Picolylamine Isomers Trigger Multidimension Coupling Strategy toward Efficient and Stable Inorganic Perovskite Solar Cells

Abstract

Although the CsPbI x Br3−x (0 ≤ x ≤ 3) inorganic perovskite has emerged as excellent candidate for advanced photovoltaic technologies, the long‐term stability against moisture is a detrimental issue that lags their power conversion efficiency (PCE). Herein, picolylamine isomers triggered multidimension coupling strategy is experimentally and theoretically proved to be capable of stabilizing black phase with hydrogen bonding and establishing new‐fangled charge carrier transport channel by means of the π–π stacking interaction between conjugating A‐site organic groups. Equally importantly, the presence of functional A‐site organic group stemming from electron‐rich benzene ring in 1D perovskite, i.e., 4‐picolylamine (4‐PA), is also able to passivate the iodine vacancy defect (VI) drifting in the 3D perovskite layer.
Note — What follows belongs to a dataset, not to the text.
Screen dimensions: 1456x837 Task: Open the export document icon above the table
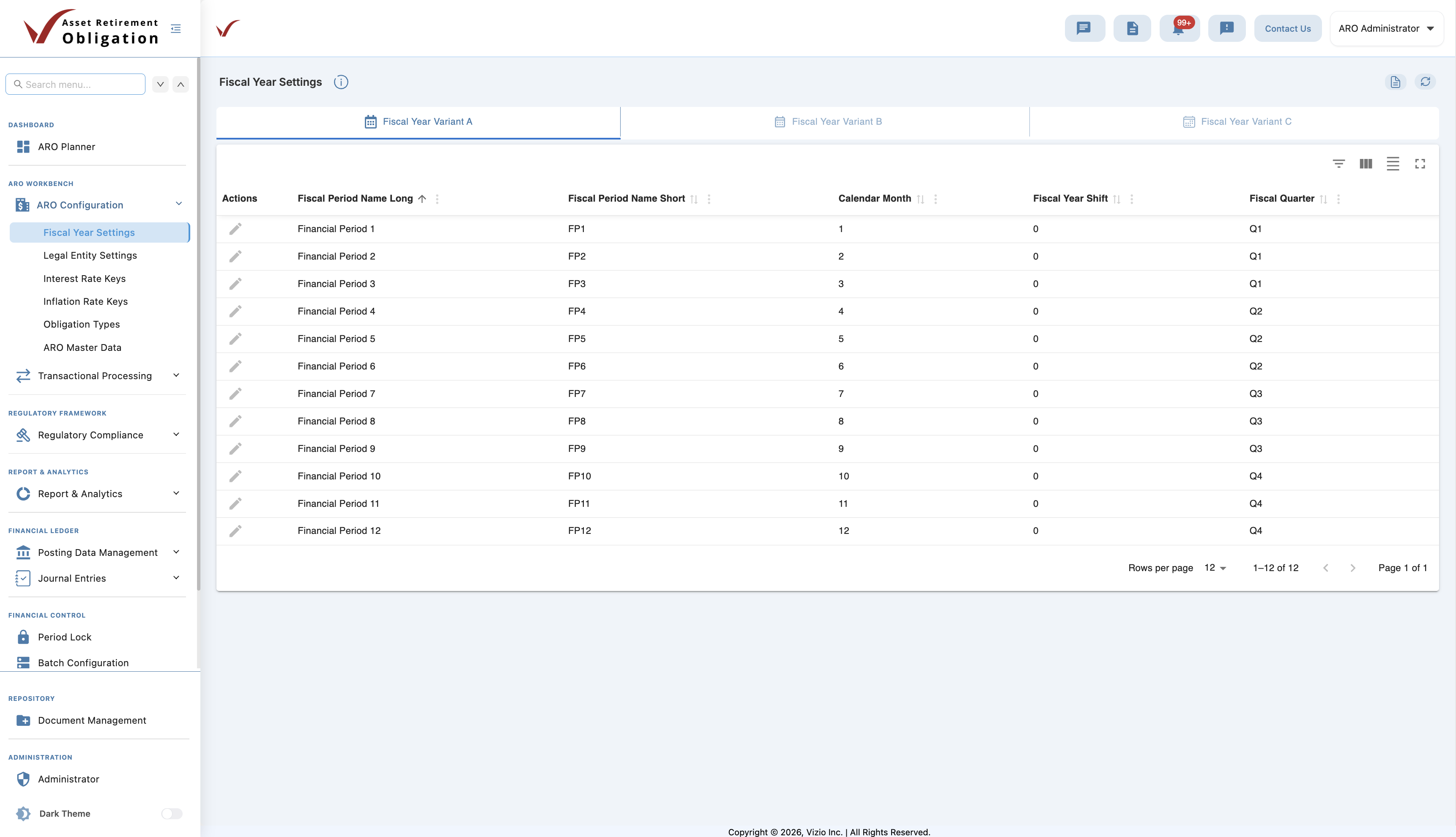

Accordingly, the optimized CsPbI2.85Br0.15 perovskite solar cells (PSCs) allow to yield a PCE as high as 19.75% under AM1.5G light intensity, and the unencapsulated devices remain 94% of their original PCE after 3000 h aging upon 1.5 AM light irradiation with a relative humidity of 25%, exhibiting remarkable enhancement in comparison to their 3D counterparts. This study provides an in‐depth insight of the multidimension coupling strategy in developing state‐of‐the‐art inorganic PSCs.